Working alongside other physicists and material scientists, Professor Wang Yao (Croucher Innovation Award 2013), Department of Physics at the University of Hong Kong, is the team’s theoretician who has predicted the exotic excitons in moiré patterns, the structure created when two-dimensional materials are layered in non-perfect alignment, resulting in large-scale interference patterns.
While such materials look crystalline, they have periodic patterns on a wider scale, which scientists can control.
One advantage of moiré patterns is that the imprecise line-up of atoms that results in such patterns is much more commonly found in nature than perfect crystallographic ones, which makes them more readily available. Another is that moiré patterns can be stretched or shifted to change their properties.
In optics, moiré can pattern the coupling properties of photons and excitons to the nanoscale degree. Within a moiré pattern, excitons will naturally rest in the minimum energy region and once the exciton is trapped there, it begins to act like a quantum dot, or a single photon source. Previously, quantum dots could only be created chemically and were not uniform in their shape or properties. However, Yao and his co-researchers realised that a moiré-patterned quantum dot array can uniformly emit photons and be precisely changed when scientists manipulate the moiré pattern.
The team’s findings have been published in Nature. The pathway to publication, though, proved challenging. When Yao and his collaborators first drafted their findings, other scientists questioned whether the team could show that the discovery was not a fluke. Defects were known to emit a similar spectral signature. How did the researchers know that their results were due to the moiré pattern and not a defect?

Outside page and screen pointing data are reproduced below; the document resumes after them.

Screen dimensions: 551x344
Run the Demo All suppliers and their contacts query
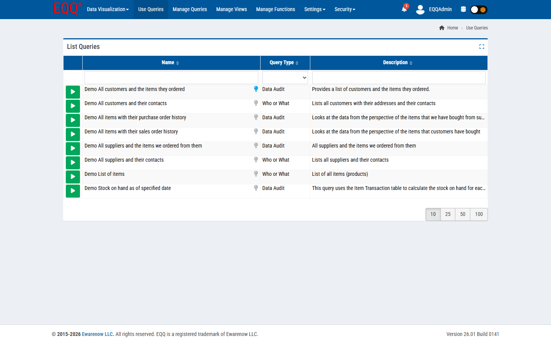pyautogui.click(x=73, y=162)
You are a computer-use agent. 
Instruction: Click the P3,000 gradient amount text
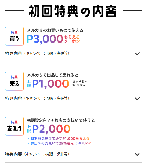(45, 39)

After going back to the lab, the scientists were later able to prove consistent results in the polarisation of photons, revealing that emission photons were strongly polarised in the same way throughout the moiré pattern. This characteristic, unique to moiré-trapped excitons due to the correlation between light-emission polarisation and trapping location, meant uniform polarity was strong evidence for moiré trapping. Defect excitons would have had random emission polarisation.
Future work with moiré excitons includes identifying the period of a moiré pattern while measuring the photon emissions. “If you can determine the moiré period, then you can more precisely calculate the outputs for comparison with experiments,” Yao said. Experimental tools will need to be developed to understand the full spatial resolution.
Generally, theoretical physicists are not concerned with the day-to-day applications of their work. What excites Yao is the advance made in scientific approach – being at the forefront of a paradigm shift from studying either complete disorder or crystalline structures to looking at moiré patterns, which provide a middle ground. Before, scientists desperately tried to mould different materials into crystalline structures to use them in experiments. Now, thanks to the discoveries of Yao and his fellow scientists, other researchers are no longer ignoring moiré patterns but are instead realising the potential value of these natural structures.
“Engineers will come up with ideas to make use of the discoveries,” Yao said. “Physicists just want to beat the limit.”
Professor Wang Yao is a theoretical physicist working in an interdisciplinary field across condensed matter physics, quantum physics, and optical physics. He received his BSc from Peking University in 2001, and PhD in physics from the University of California, San Diego, in 2006. He joined the University of Hong Kong in 2008 and is a full professor in the Department of Physics. His research interests lie in the physics of spin and valley in solids, with a focus on two-dimensional materials and their heterostructures.